(Data records)
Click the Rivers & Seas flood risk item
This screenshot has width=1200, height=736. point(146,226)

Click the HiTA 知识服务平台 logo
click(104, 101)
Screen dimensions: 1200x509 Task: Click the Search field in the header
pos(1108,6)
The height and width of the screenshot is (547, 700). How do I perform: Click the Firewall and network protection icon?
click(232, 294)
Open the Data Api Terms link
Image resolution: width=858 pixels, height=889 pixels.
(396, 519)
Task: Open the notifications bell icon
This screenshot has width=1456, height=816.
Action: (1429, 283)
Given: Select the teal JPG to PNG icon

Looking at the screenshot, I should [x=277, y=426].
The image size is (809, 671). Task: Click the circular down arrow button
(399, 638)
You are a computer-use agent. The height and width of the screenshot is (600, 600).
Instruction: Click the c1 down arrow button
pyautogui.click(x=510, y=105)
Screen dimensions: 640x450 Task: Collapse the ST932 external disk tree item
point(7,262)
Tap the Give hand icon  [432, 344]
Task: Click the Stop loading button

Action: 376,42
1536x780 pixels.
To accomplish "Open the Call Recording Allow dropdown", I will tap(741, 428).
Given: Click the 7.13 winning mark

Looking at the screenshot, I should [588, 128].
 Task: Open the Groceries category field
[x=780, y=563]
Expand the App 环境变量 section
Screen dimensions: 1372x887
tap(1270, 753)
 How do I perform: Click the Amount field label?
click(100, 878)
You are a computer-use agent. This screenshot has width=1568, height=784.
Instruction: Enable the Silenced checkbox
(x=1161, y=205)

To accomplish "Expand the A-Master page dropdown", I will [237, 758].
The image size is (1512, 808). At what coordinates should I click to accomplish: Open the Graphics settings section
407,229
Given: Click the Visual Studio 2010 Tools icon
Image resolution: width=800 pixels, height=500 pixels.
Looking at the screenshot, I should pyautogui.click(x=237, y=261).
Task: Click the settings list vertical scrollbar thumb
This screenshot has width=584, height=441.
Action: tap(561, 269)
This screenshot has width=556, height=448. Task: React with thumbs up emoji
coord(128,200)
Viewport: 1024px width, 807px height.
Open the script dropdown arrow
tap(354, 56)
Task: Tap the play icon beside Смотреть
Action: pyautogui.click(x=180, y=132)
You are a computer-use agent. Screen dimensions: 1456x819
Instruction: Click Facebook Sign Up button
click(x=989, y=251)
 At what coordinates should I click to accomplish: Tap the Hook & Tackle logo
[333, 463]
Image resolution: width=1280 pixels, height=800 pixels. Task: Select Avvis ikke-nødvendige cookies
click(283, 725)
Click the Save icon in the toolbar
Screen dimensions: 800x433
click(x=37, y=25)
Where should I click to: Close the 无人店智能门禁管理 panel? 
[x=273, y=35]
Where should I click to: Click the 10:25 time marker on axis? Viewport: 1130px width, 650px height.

**WHAT TO WORK ON**
Extract the material from its first line through the line that contains "Action: (1429, 283)", reproducing every line unchanged.

**ANSWER TO THE EXERCISE**
Click the Rivers & Seas flood risk item
This screenshot has width=1200, height=736. point(146,226)

Click the HiTA 知识服务平台 logo
click(104, 101)
Screen dimensions: 1200x509 Task: Click the Search field in the header
pos(1108,6)
The height and width of the screenshot is (547, 700). How do I perform: Click the Firewall and network protection icon?
click(232, 294)
Open the Data Api Terms link
Image resolution: width=858 pixels, height=889 pixels.
(396, 519)
Task: Open the notifications bell icon
This screenshot has width=1456, height=816.
Action: (1429, 283)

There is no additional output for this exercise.